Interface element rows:
•••
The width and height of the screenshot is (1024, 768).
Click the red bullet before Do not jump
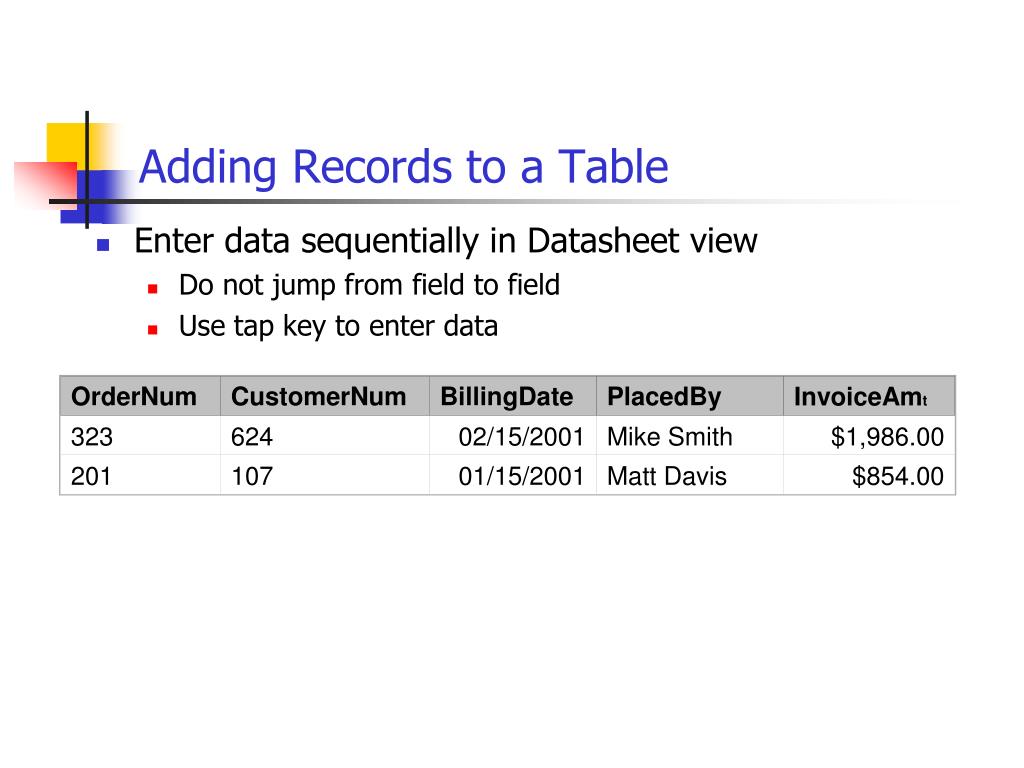(153, 289)
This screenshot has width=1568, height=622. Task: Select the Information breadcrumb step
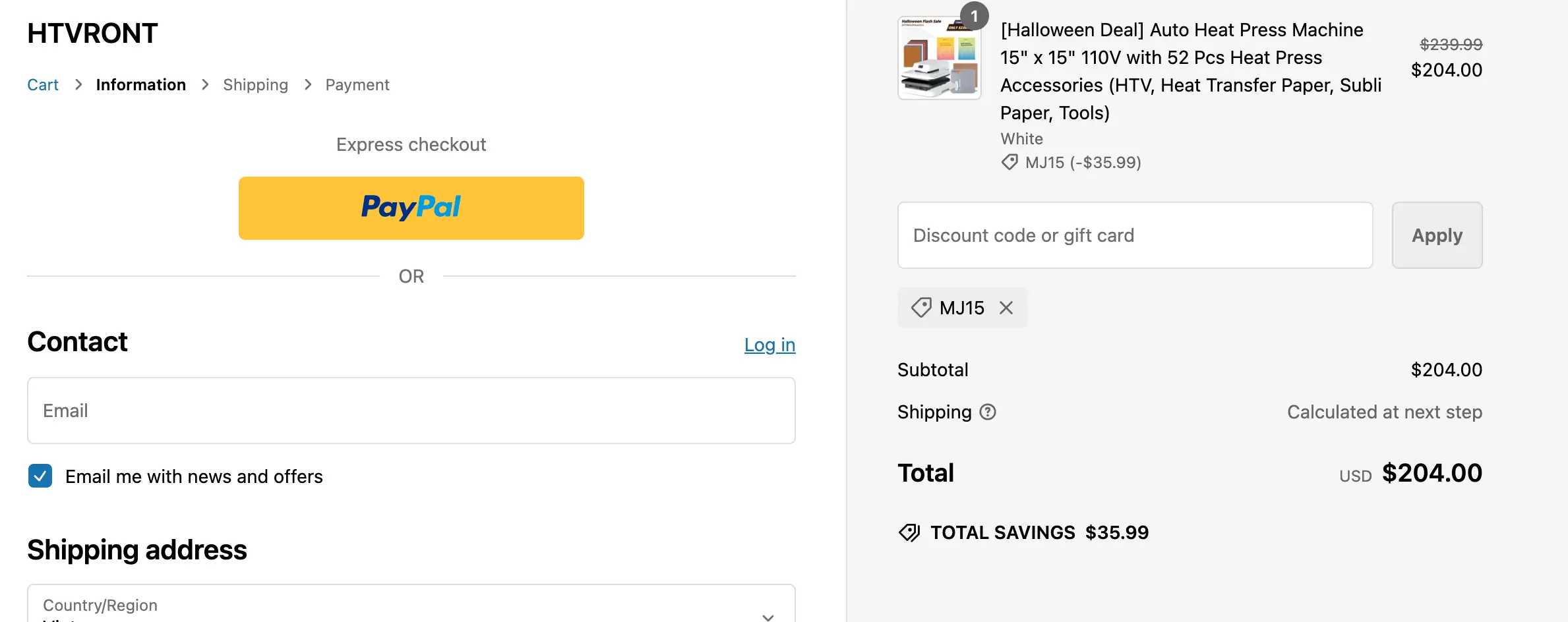[140, 85]
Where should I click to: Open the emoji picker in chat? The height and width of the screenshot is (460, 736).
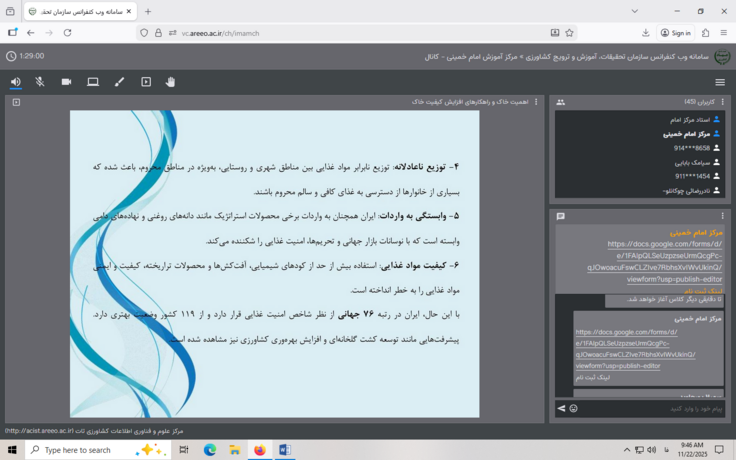(x=574, y=408)
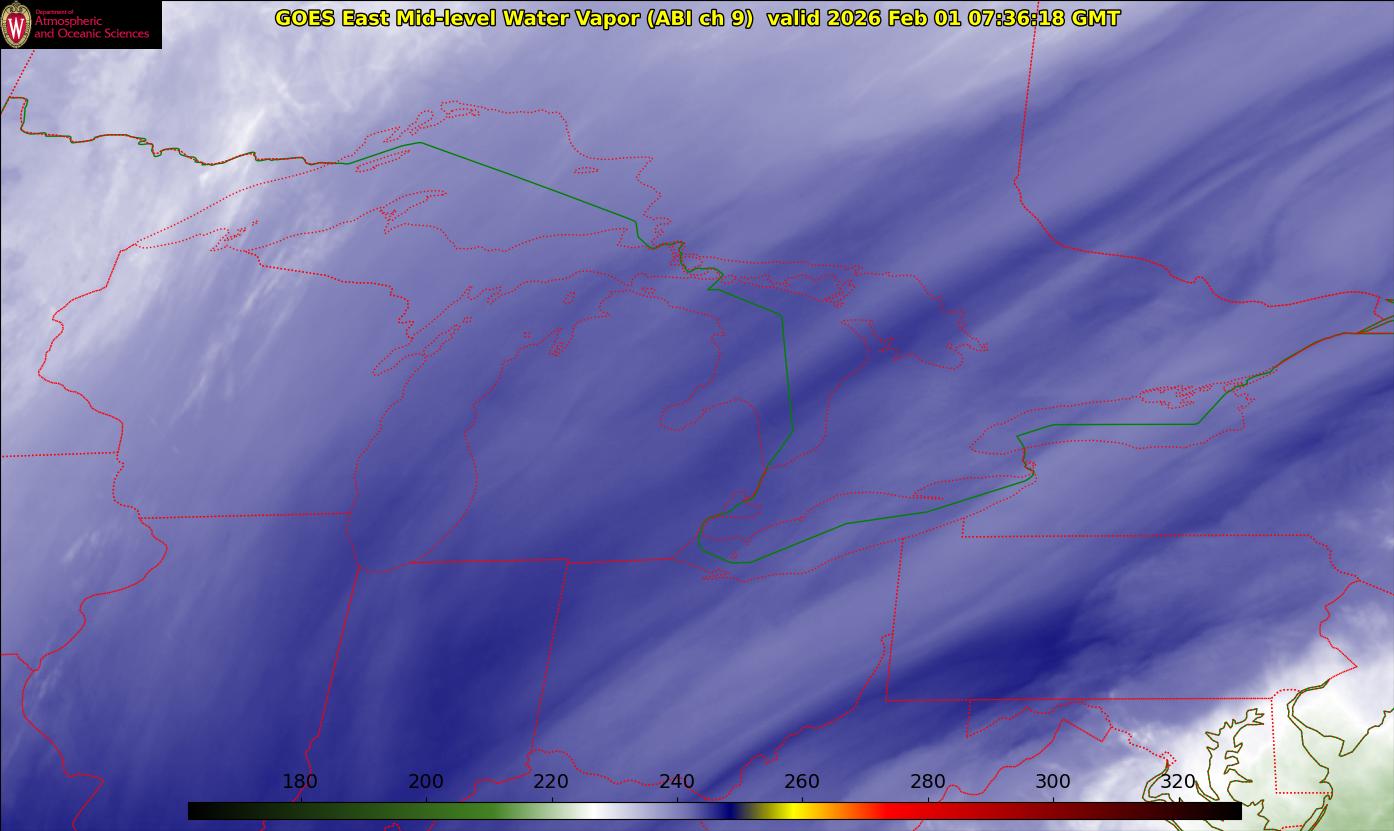Select the 260 label on the color scale
Image resolution: width=1394 pixels, height=831 pixels.
tap(802, 781)
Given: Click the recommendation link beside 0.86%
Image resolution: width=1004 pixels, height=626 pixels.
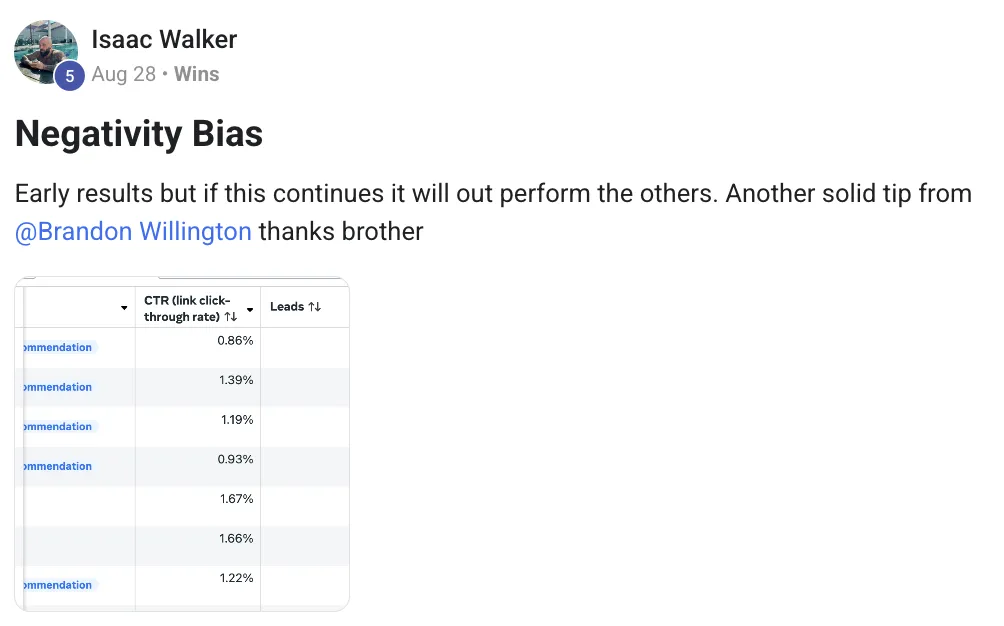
•••
Aim:
Could you express the stretch from the line containing "Where should I" through the end of the rows as a JSON list of strings, one per line, with blank lines and pictures left out?

Exercise answer:
[
  "Where should I click to: Open the emoji picker in chat? The height and width of the screenshot is (460, 736).",
  "(x=574, y=408)",
  "Select the 260 label on the color scale",
  "Image resolution: width=1394 pixels, height=831 pixels.",
  "tap(802, 781)",
  "Given: Click the recommendation link beside 0.86%",
  "Image resolution: width=1004 pixels, height=626 pixels."
]